The identification is also made complicated by the fact that blasphemers aren’t a monolith. Those of us who refuse to acknowledge Jesus Christ as God’s son blaspheme against Christianity, those who deny the divinity of Hindu deities commit sacrilege against Hinduism, so on and so forth.

There also are targeted insults to other religions common in pop culture, national television and often state approved school curricula.

Of course, no one needs any reminding on the many ways one can blaspheme against Islam, without intending or even knowing how one did it – because that reminder would be sacrilegious as well.

All this technically means that, to paraphrase, most of us blaspheme against every religion, barring one.
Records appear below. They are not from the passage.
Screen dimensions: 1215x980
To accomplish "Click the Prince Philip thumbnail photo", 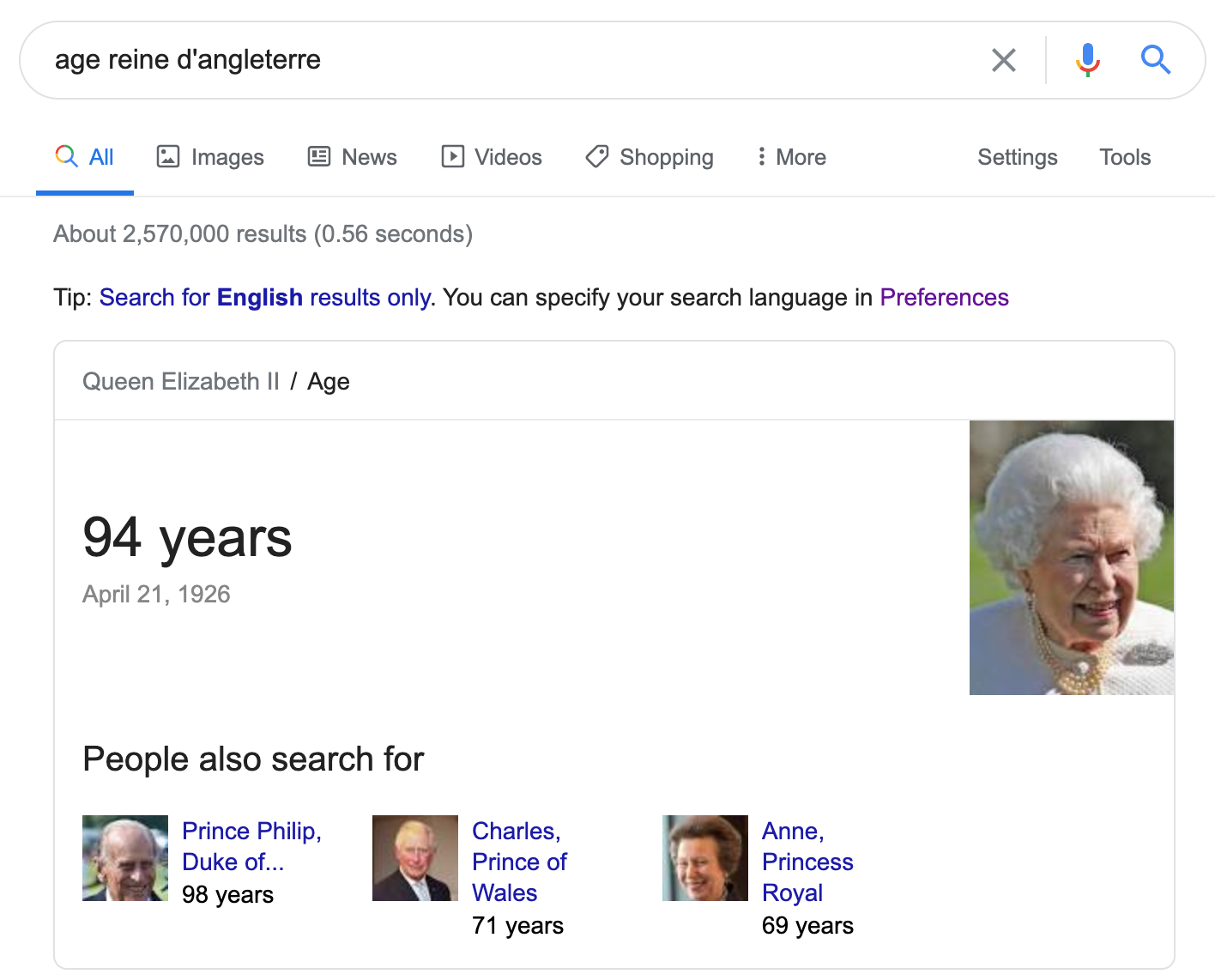I will point(125,857).
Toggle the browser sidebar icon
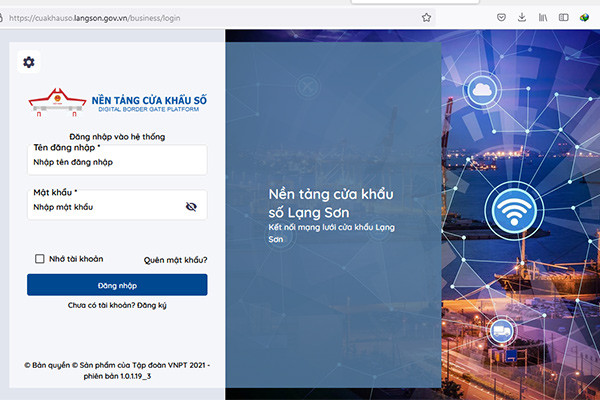The width and height of the screenshot is (600, 400). (x=564, y=17)
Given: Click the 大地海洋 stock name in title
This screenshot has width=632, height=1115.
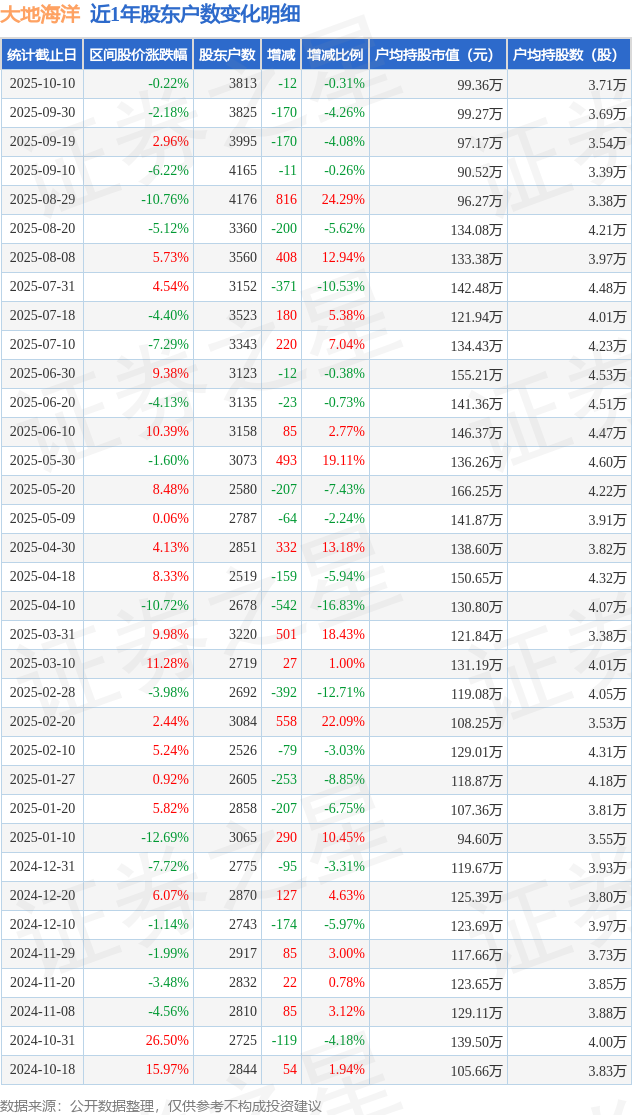Looking at the screenshot, I should [41, 14].
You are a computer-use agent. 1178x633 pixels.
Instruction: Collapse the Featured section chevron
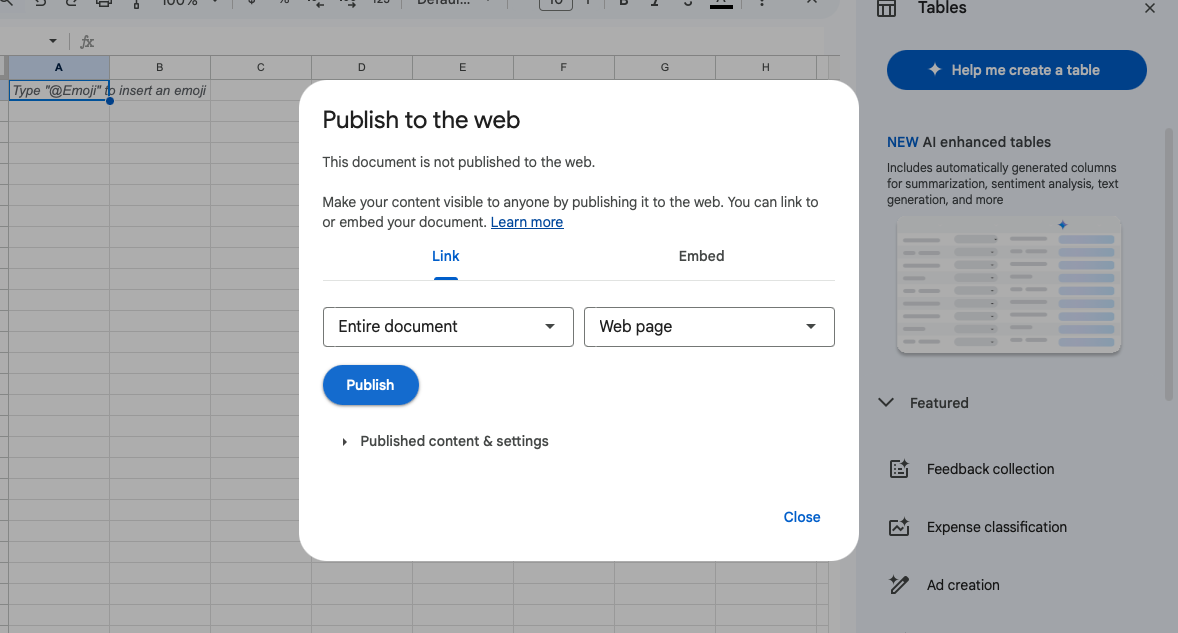tap(885, 403)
Others go one step further.

Even so, the three reactions to the Mardan lynching have, perhaps, come up with the possible identities to divide our nation into on the blasphemy front.

First, those who support the mob; second who assert that nobody should be killed regardless of whether they blasphemed or not; third who say murder is only justified if blasphemy is proven and condemned the mob for “taking law in their hands”.
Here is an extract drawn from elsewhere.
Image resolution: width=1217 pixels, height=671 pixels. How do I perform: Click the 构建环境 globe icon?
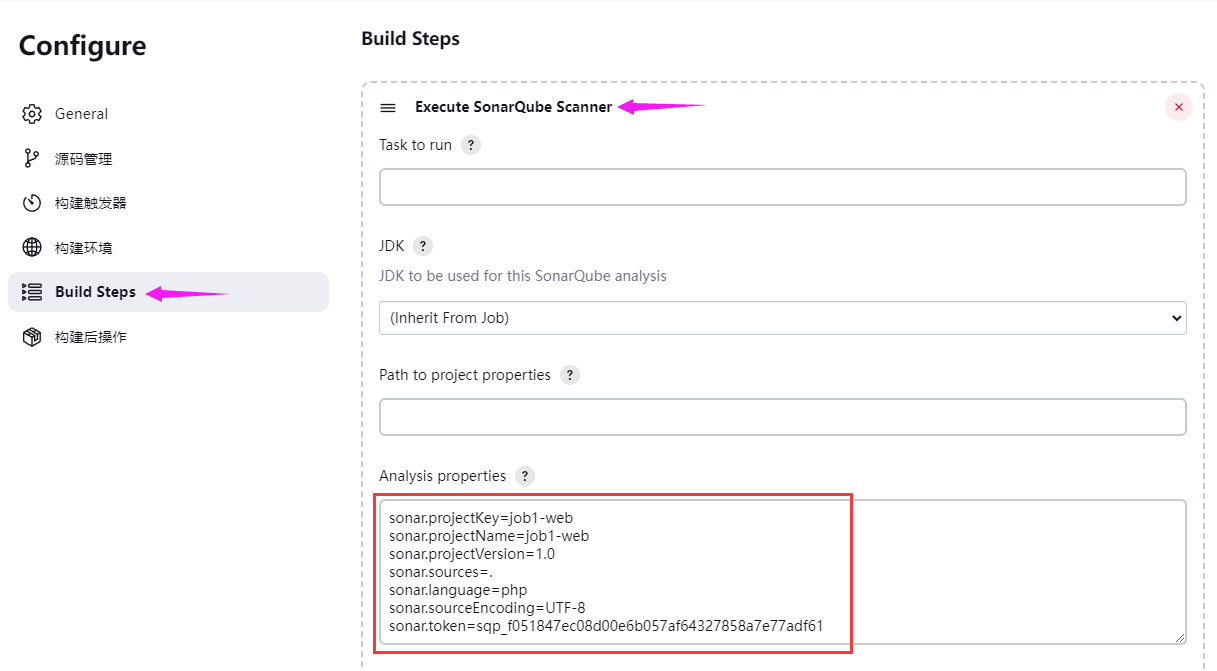(x=32, y=248)
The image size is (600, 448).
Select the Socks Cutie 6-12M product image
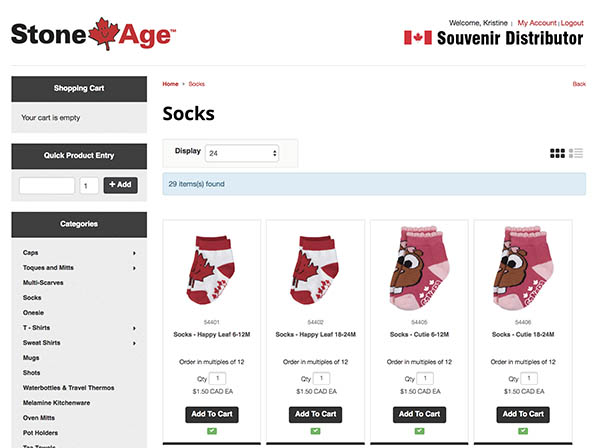click(x=419, y=268)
With reference to the third: which law are we talking about here?

The one that says that you could get away with a fine for destroying a temple or church, but words against Islam are punishable by death?

Or the one that’s dedicated entirely towards judicially outraging the religious sentiments, and denying fundamental rights, of an entire sect of Islam, and needed a Constitutional Amendment to be rammed into the Penal Code?
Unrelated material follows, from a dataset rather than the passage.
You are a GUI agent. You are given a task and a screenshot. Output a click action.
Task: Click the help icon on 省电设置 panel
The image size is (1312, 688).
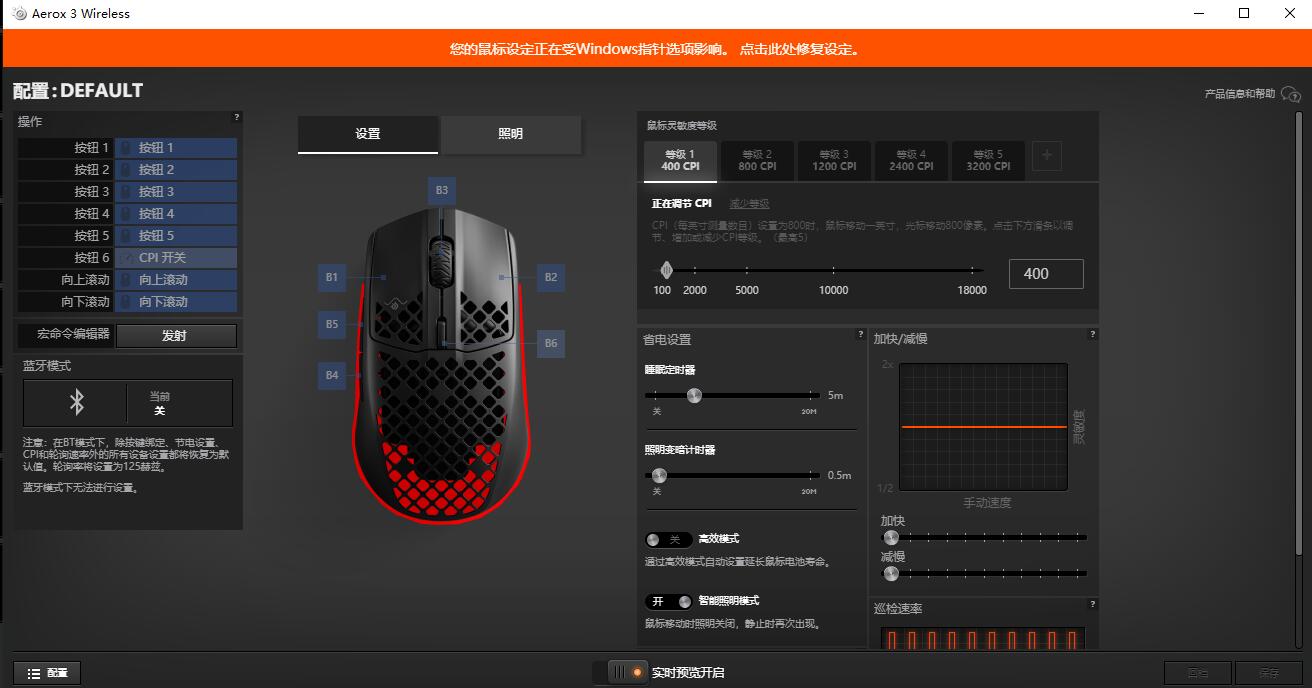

That law has been crying out to be ‘taken into hands’ since it was passed three decades ago. And understanding why that’s the case, is crucial in all of us finalising our identities on the blasphemy spectrum.

Once the legal status of a religious ideology is elevated over others, its most radical proponents take command over the implementation of the law. Not only are those not adhering to the religion under the cosh, any nonconforming member of the same religious community is an excommunicate thrown to the wolves as well. That’s how beef and blasphemy militia muster mobs for massacres in India and Pakistan.

Secondly, when you add capital punishment to outraged feelings – which Pakistan, of course, has along with 12 other Muslim states, with India threatening to follow suit – the trial becomes superfluous. For, if a large enough number of religionists claim that their sentiments have been offended, how does a lawyer or judge prove the contrary to the abstract, intangible evidence of human feelings?

Thirdly, when not a single person has been judicially executed over blasphemy, among the hundreds accused in Pakistan, the stage is further set for the mob. This is why mobs don’t attack blasphemers in Saudi Arabia or Iran. There, mob rule is the penal code, with decapitated heads representing justice and setting the necessary precedents.

This is how Pakistan’s blasphemy law intrinsically legalises mob violence, by allowing those who want to settle personal scores, or pushing others without the superhuman ability of controlling their feelings, to ‘take law into their own hands’, since the state isn’t following through with the capital punishment for offended sentiments of a religious group that its own penal code sanctions.

Now bringing this to our search for identities; anyone who supports murder for criticising any particular idea, scripture or individual – like the Constitution of Pakistan – is in effect an integral part of the mob. Conversely, anyone who says that no idea or belief – or lack of one – deserves death, and asks for the blasphemy law to be repealed, is in effect blaspheming as well by ‘outraging’ this mob.

And so, for all intents and purposes, the blasphemy spectrum is a straight-shooting binary. The Pakistani society can be divided into two segments: the blasphemers and the mob.

The survey question then simply is: to blaspheme or to mob?

If you were given the choice, would you commit blasphemy or would you prefer to be a part of the mob? Because in Pakistan, in the year 2017, there’s no third choice.

Either we blaspheme and repeal the law that has no place in the 21st century, or we continue lynching the ideological minorities as active or passive members of the mob and incinerate any semblance, and remnants, of a tolerant Pakistan.

Those too scared to embrace their identity will be torched by the time they make up their mind.